A compliance package is a scenario-specific collection of rules that you or Cloud Config assembles to evaluate the compliance of resources. You can create a compliance package based on a compliance package template, managed rules, and custom rules that you created. After you create a compliance package, you can view the compliance evaluation results of associated resources based on the specified account and rule.

Background information

Cloud Config provides nine compliance package templates. For more information, see Overview.

After you create a compliance package, the managed rules that are specified in the compliance package are automatically created on the Rules page. You can modify, delete, enable, or disable these managed rules.

When you use a compliance package, pay attention to the following limits:
  • If you use an ordinary account, you can create a maximum of five compliance packages.
  • If you use a management account, you can create a maximum of five compliance packages for the current account or each account group.

Use an ordinary account

If you use an ordinary account, you can create compliance packages for the current account.

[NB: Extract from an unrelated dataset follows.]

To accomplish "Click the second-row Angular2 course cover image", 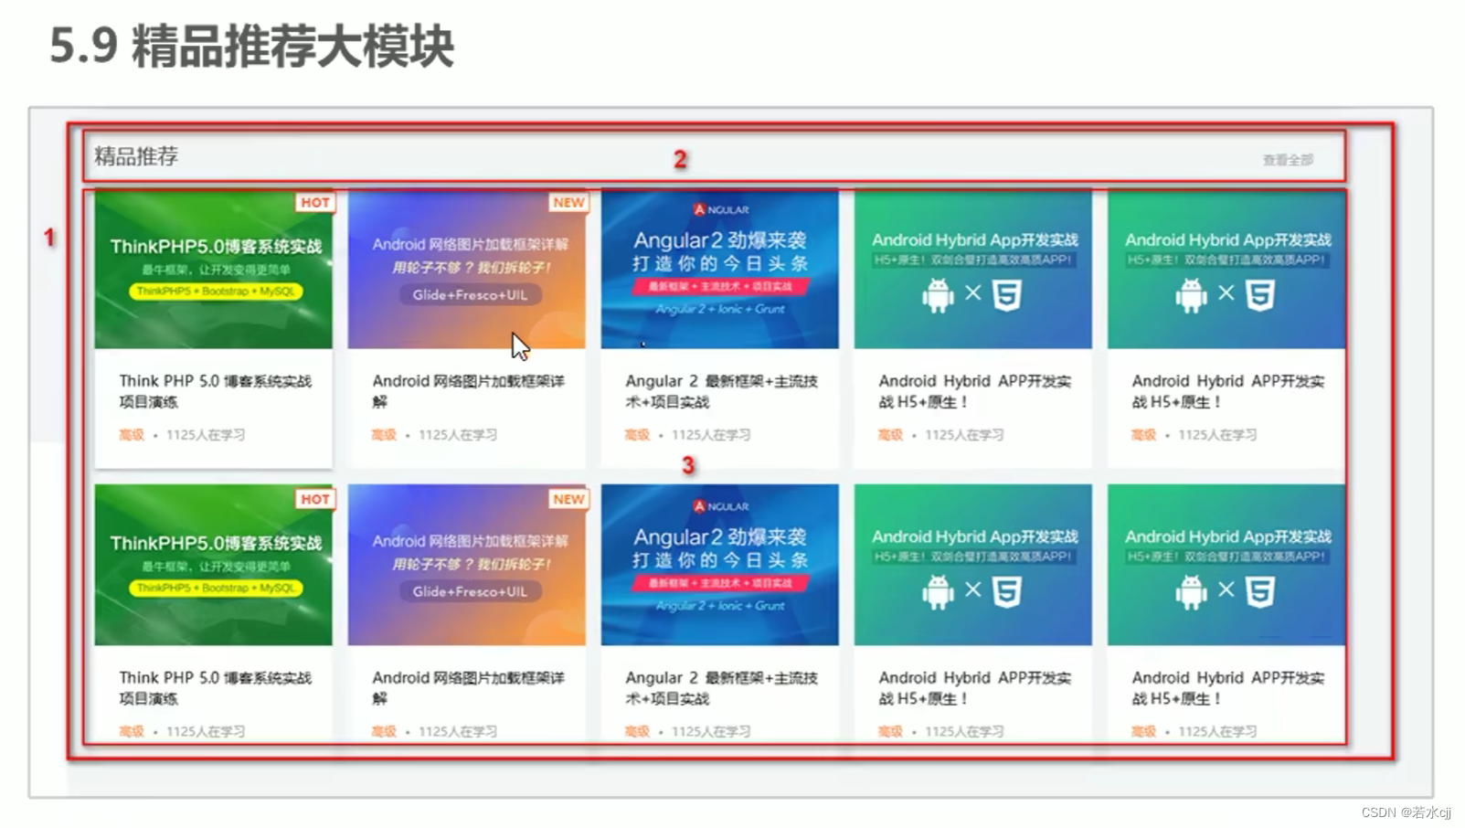I will coord(719,565).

  1. Log on to the Cloud Config console.
  2. In the left-side navigation pane, click Compliance Package.
  3. On the Compliance Package page, click Enable Compliance Package in the upper-right corner.
  4. In the Basic Information step, specify a name and a risk level for the compliance package. Then, click Next.
  5. In the Select a rule step, select Compliance Package Template, Rules, or Managed rule from the first drop-down list. If you select Compliance Package Template, select a compliance package template from the second drop-down list. After that, select one or more rules from the rule list that appears. Then, click Next.
  6. In the Rule Settings step, set the Rule Name, Risk Level, and Description parameters, specify an expected value for each rule input parameter, and then click Finish.

Use a management account

If you use a management account, you can create compliance packages for the current account and all member accounts in the specified account group.

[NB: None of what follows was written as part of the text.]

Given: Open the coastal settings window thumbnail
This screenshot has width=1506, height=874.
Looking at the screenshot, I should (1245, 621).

  1. Log on to the Cloud Config console.
  2. In the left-side navigation pane, click Compliance Package.
  3. On the Compliance Package page, click the tab of the account group for which you want to create a compliance package.
  4. On the account group tab, click Enable Compliance Package in the upper-right corner.
  5. In the Basic Information step, specify a name and a risk level for the compliance package. Then, click Next.
  6. In the Select a rule step, select Compliance Package Template, Rules, or Managed rule from the first drop-down list. If you select Compliance Package Template, select a compliance package template from the second drop-down list. After that, select one or more rules from the rule list that appears. Then, click Next.
  7. In the Rule Settings step, set the Rule Name, Risk Level, and Description parameters, specify an expected value for each rule input parameter, and then click Finish.